Lavishing Billions on Old Technology While True Innovation Is Scorned

It wasn't that long ago
that Ford could give its stockholders a 215 percent return on
investment in just three years. That's the three years between the
company's introduction of the 2.5-ton Explorer, in October 1996, when
gas was selling at $1.38 a gallon, and February 1999, when it
threatened to dip below $1 a gallon. Ford was clearing $12,000 in
profit on each Expedition ($15,000 on each Navigator), and making 1,040
of the SUVs a day for after-tax profits of $2.4 billion. So much for
labor costs dragging down Detroit. Instead, it was stock profits
blinding innovation.

Ford stock peaked at a little more than $37 a
share in 1999. The stock now is threatening to dip below $1 a share.
And Ford is the least diseased of the Big Three automakers. Their
problem isn't gas prices or labor costs or the economy, all of which
have been part of doing business for a century. Their problem is in too
many of their products. GM spends about $4,400 on advertising per
vehicle sold, only a little more than Ford and Chrysler. Toyota spends
$1,090. Nevertheless, Toyota this year is expected to overtake GM as
the world leader in market share. The market is telling American auto
manufacturers something: They're making too much stuff people no longer
want to buy. Maybe the market can put up with one company doing that.
But three?

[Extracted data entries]
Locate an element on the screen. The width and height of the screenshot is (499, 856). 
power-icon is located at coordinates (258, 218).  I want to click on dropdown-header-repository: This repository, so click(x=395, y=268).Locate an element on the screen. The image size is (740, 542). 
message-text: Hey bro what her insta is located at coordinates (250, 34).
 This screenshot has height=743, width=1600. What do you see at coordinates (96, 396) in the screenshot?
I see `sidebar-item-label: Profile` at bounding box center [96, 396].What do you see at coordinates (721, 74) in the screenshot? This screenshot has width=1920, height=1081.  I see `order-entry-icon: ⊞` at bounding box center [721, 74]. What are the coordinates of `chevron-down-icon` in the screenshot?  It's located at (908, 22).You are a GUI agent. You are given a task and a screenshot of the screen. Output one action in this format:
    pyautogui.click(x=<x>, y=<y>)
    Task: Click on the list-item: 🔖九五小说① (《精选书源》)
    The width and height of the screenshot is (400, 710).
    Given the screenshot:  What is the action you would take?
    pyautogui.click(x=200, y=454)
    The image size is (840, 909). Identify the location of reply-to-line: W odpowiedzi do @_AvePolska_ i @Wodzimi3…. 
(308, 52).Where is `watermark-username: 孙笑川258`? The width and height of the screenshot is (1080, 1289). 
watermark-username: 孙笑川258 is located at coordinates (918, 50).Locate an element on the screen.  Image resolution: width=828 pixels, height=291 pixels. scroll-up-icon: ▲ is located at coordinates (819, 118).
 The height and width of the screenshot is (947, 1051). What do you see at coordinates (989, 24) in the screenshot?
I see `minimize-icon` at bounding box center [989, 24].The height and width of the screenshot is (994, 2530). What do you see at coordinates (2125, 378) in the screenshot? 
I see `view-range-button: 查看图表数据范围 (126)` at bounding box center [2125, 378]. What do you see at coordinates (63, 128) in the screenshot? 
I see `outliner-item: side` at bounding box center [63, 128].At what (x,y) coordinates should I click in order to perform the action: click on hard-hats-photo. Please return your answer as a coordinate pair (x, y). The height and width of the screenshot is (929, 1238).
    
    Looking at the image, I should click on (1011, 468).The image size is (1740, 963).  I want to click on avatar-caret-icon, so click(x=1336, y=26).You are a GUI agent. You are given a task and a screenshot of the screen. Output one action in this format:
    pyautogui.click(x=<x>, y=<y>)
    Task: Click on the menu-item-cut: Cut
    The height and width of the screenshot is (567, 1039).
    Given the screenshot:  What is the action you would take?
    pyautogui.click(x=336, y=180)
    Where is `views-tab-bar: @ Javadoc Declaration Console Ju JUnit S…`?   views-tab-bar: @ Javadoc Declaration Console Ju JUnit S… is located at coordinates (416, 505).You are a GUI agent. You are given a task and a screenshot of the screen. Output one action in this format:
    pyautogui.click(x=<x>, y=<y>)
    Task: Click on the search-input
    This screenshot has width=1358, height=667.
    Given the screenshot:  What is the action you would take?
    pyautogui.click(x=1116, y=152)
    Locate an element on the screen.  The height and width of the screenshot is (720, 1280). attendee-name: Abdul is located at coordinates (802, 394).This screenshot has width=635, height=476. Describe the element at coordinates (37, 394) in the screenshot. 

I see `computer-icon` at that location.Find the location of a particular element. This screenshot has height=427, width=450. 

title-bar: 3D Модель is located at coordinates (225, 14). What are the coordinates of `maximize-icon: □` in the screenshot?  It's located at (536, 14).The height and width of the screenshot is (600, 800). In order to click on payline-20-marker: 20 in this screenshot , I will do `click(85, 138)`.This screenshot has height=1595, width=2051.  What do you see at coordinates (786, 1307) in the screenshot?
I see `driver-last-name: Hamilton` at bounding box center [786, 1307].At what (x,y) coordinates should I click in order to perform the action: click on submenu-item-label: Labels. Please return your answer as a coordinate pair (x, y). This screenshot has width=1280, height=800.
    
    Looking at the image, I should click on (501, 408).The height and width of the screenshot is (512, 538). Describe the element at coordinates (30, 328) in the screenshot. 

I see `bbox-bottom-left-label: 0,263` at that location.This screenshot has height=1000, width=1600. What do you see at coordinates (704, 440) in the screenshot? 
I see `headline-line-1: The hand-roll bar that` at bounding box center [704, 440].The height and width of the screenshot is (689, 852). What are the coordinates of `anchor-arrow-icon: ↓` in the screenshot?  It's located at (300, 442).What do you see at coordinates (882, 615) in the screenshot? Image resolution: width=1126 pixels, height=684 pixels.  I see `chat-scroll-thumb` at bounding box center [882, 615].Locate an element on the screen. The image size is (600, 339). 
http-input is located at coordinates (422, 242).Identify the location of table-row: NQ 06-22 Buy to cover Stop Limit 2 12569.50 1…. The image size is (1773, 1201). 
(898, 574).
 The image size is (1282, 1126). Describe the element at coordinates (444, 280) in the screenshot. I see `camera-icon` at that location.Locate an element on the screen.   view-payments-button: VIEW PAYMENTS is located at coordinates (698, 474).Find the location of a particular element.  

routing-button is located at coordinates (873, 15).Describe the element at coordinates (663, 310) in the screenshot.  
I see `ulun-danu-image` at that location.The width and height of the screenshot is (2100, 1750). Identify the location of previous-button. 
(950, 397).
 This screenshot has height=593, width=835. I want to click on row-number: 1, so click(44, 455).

- EXERCISES TO COMPLETE -
1. Answer these questions about the article on the Big Three automakers.
(a) What was gas selling for per gallon in October 1996?
(b) What was the peak price of a share of Ford stock in 1999?
(c) How much does Toyota spend on advertising per vehicle sold?
2. Reproduce the passage of the article on the Big Three automakers, starting at "It wasn't that" and ending at "below $1 a share.".
3. Carry on the article on the Big Three automakers from the point where it stops.

- ANSWERS PER TASK -
1.
(a) $1.38 a gallon
(b) A little more than $37 a share
(c) $1,090

2.
It wasn't that long ago
that Ford could give its stockholders a 215 percent return on
investment in just three years. That's the three years between the
company's introduction of the 2.5-ton Explorer, in October 1996, when
gas was selling at $1.38 a gallon, and February 1999, when it
threatened to dip below $1 a gallon. Ford was clearing $12,000 in
profit on each Expedition ($15,000 on each Navigator), and making 1,040
of the SUVs a day for after-tax profits of $2.4 billion. So much for
labor costs dragging down Detroit. Instead, it was stock profits
blinding innovation.

Ford stock peaked at a little more than $37 a
share in 1999. The stock now is threatening to dip below $1 a share.

3.
Taxpayers ought to be telling auto manufacturers
something, too: Either change your product or let us spend tax dollars
on more promising ventures. There's nothing inherently wrong in
government bailouts. Private companies get them all the time. They just
call it government contracting. What would Lockheed, General Dynamics,
United Technologies and even Boeing be without the Pentagon bailing
them out regularly? There'd be nothing wrong with a bailout of Detroit
that was attached to a set of conditions, like a 50- or
100-mile-per-gallon car by 2015 and an affordable, fully
electric-powered car by the same date. But Detroit isn't interested in
moving out of its dinosaur digs.

Fine. Americans love another
museum destination. But they worship their innovators (look at Henry
Ford: the guy was an anti-Semite, he was Big Brother's father when it
came to meddling in employees' private lives, and he had a soft
spot for Hitler, yet he's still revered as an American hero). So I was
surprised to read Daniel Lyons, Newsweek's technology columnist,
heaping scorn on Tesla Motors, the private-venture company building an
all-electric car that gets 200 miles to the charge and goes from 0 to
60 in four seconds -- faster than a Porsche. There's been infighting at
the company, a lawsuit here and there, money ran short, the car is over
budget -- yet the company is producing 10 cars a week and has 1,200
orders for a vehicle that costs $109,000. For a prototype to be selling
at barely twice the cost of a luxury internal-combustion-engine clunker
is hugely promising. So why the scorn, so untimely when Barack Obama
and green gurus keep echoing the public's craving for the next
automotive breakthrough that reduces oil's tyranny? If anything,
Tesla-like projects are where the government should be pouring its
billions.

Yet the country's mindset is nowhere near that sort of
investment. Lyons' arguments are striking for their familiarity:
They're bleed-through from the anti-government rhetoric that for the
past three decades has been poisoning discussions of how to move the
country forward. It doesn't matter that Tesla is one of those
potentially revolutionizing innovations. "It's late and over budget,
has gone through loads of redesigns, still has bugs and, at $109,000,
costs more than originally planned," in Lyons' condemning words. This
for a startup getting no government backing.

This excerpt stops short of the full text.